## WHAT THIS TASK INVOLVES
Lift every line from the entries that includes the word "screenshot".

*** Opening of MATERIAL PROVIDED ***

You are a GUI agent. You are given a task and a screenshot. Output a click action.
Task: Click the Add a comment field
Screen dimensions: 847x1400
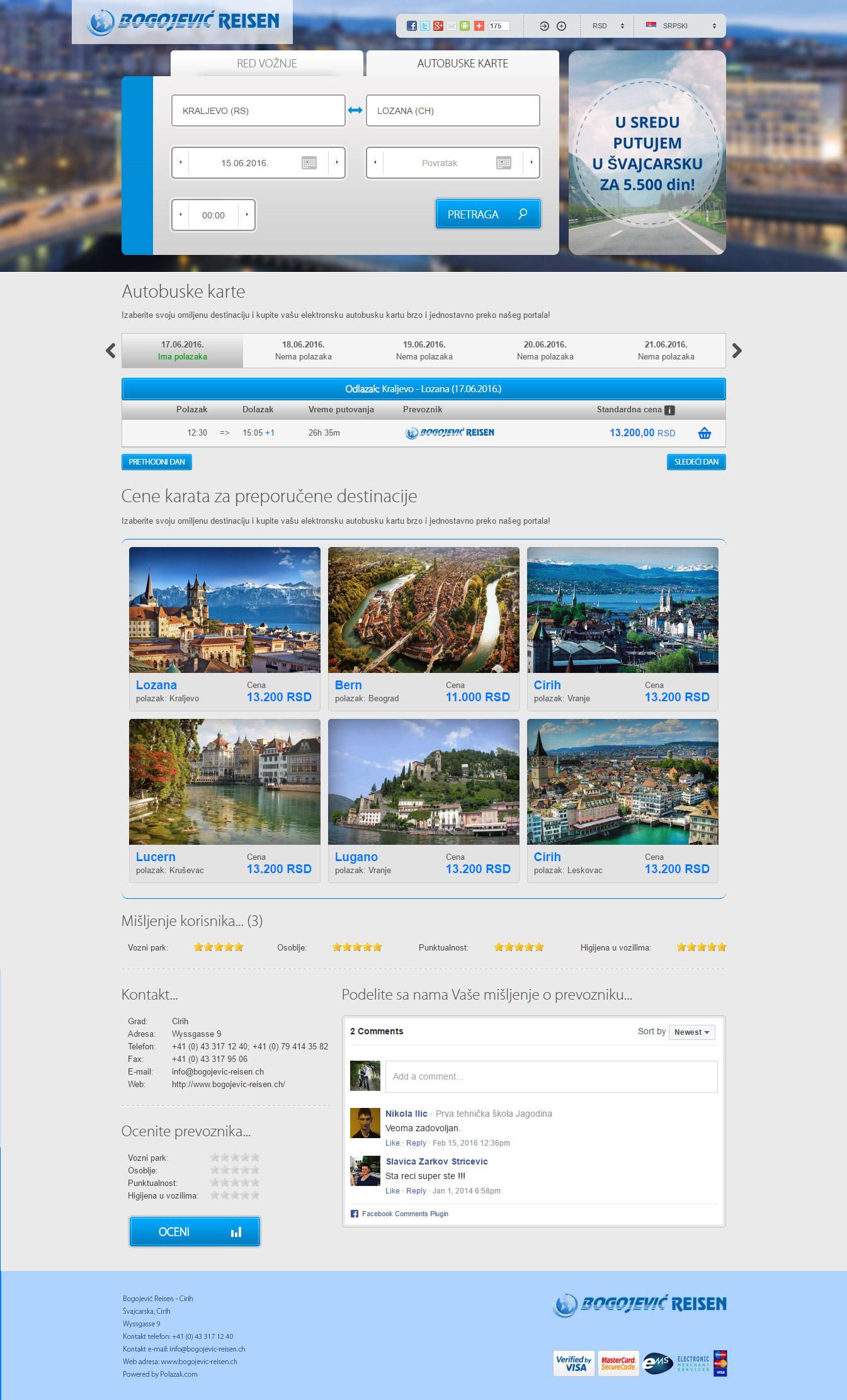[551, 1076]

*** Close of MATERIAL PROVIDED ***
*** Opening of MATERIAL PROVIDED ***

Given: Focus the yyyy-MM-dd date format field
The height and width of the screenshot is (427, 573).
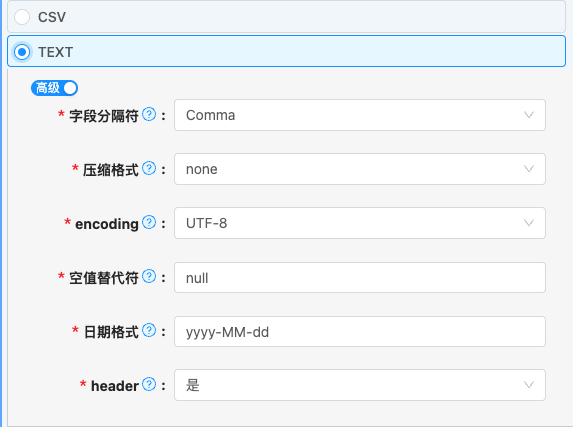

*** Close of MATERIAL PROVIDED ***

## RESPONSE FOR THIS EXERCISE
You are a GUI agent. You are given a task and a screenshot. Output a click action.
The height and width of the screenshot is (427, 573).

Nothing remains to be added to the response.